Magdalena - Well, when it’s successful, after fertilisation happens and activation of the egg. This is the time when you start to see the first divisions and they go on like that until the 6th day of development. So the big egg you can say is chopped up into smaller and smaller. And then when we have quite a few of those cells, they start to decide their fate and differentiate. Their decision at that stage of life is either to form the future foetus or the placenta, or the yolk sac. So they have three fate choices they have to make within these first few days. What we discussed today about is more focus on what happens in the next 6 days of their life which was a black box of development until very recently, when we now can directly look into these 6 extra days. So we doubled the time at which we can look at the development and discover what happens to those three distinct type of cells when they start to talk to each other and prepare the foundation for the future baby.
Kat - How do you do this? How do you go from this little football of cells that we can see suspended in a dish to making them start to go that extra few steps? What happens?

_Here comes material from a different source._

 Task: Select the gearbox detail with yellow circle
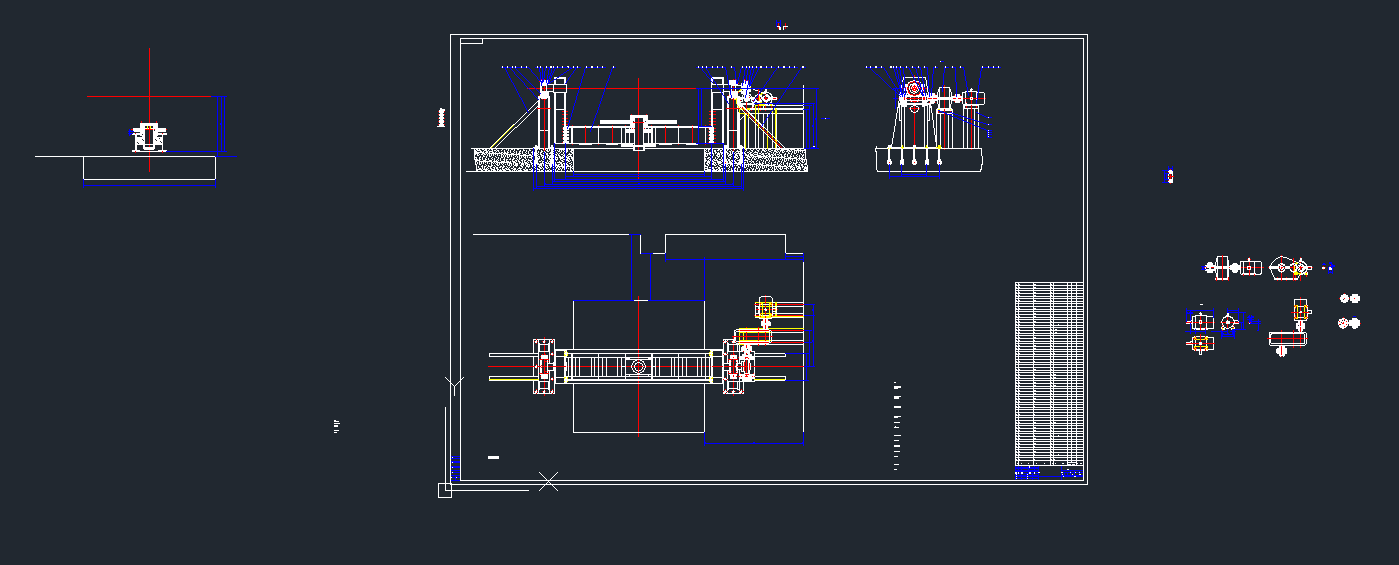(x=1290, y=268)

Magdalena - So essentially, the key was that there was no culture system developed that would allow this embryo to survive outside the body of the mother. So what we have done is to find the right environment, the right ingredients, the right hormones, and growth factors which we then, as a cocktail, put into this environment to support the growth of these embryos in a dish.
Kat - Because this would normally be a stage when the little embryo has started embedding in the womb and sorting itself out.

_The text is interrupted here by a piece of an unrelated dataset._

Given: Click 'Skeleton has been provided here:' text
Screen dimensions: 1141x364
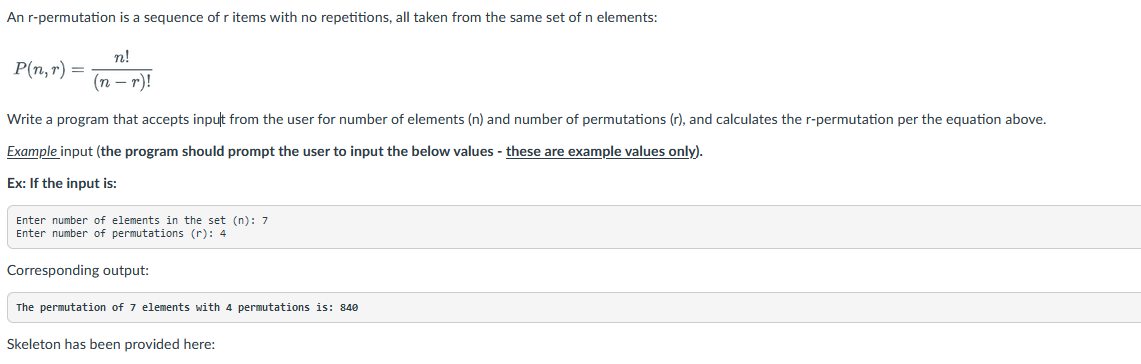Looking at the screenshot, I should tap(111, 344).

Magdalena - Yes. So this will be normally the time when the embryo will implant and to get into the physical contact with the body of the mother and it was thought that this physical contact might be absolutely essential for its further development. So we showed that it’s not so. These embryos can develop outside the body of the mother for these extra 6 days. I'm sure that at that point on, they would relying on the body of the mother for lots of different things, the most important, nutrition. but since we provided them with the nutrition, they were able to self-organise themselves and progressing through development. What we have shown, that they really go through these 5 critical steps of development in a correct way. So that was very important for us. Not only see whether they can grow or not, but whether they actually take those decisions in an expected way from what we know.
Kat - You’ve grown these embryos now for 13 days in this system. Can you go any further?

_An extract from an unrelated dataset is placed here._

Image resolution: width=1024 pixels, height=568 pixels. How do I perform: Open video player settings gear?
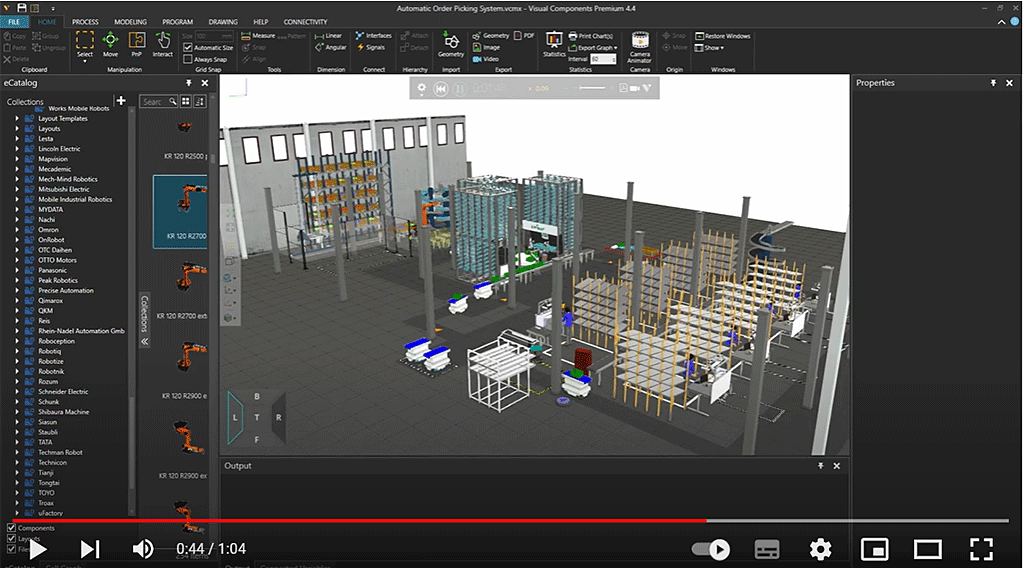point(820,549)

Magdalena - No, we can't go any further. So first of all, we don’t want to go any further because there is a recognised law right now that you cannot go beyond the day 14 of development. So we stopped this one day before, in the day 13. If it were to change one day, I don’t even know whether this culture system would be supporting development beyond day 13.
Kat - Why do you want to do this research? What would be the benefits of being able to grow embryos like this?
Magdalena - The first critical thing is to realise that we know so much about development of many other model organisms like fruit flies, worms, and we don’t know much about development of our own embryos. Actually, at this stage of development, we have nothing like that knowledge. So this is all really black box of development. So of course, we want to understand the principles which govern normal development at this stage to be able to understand what are the conditions that make those embryos developing correctly and what are the factors that we have to take into account when they do not develop correctly. So, a lot of it is to understand basic development and therefore, curiosity as each single scientist has. But also, it has a tremendous translational implication and we discussed a lot of those for IVF clinics but also for treating diseases that manifest themselves at this stage.
Kat - Magdalena Zernicka-Goetz from Cambridge University.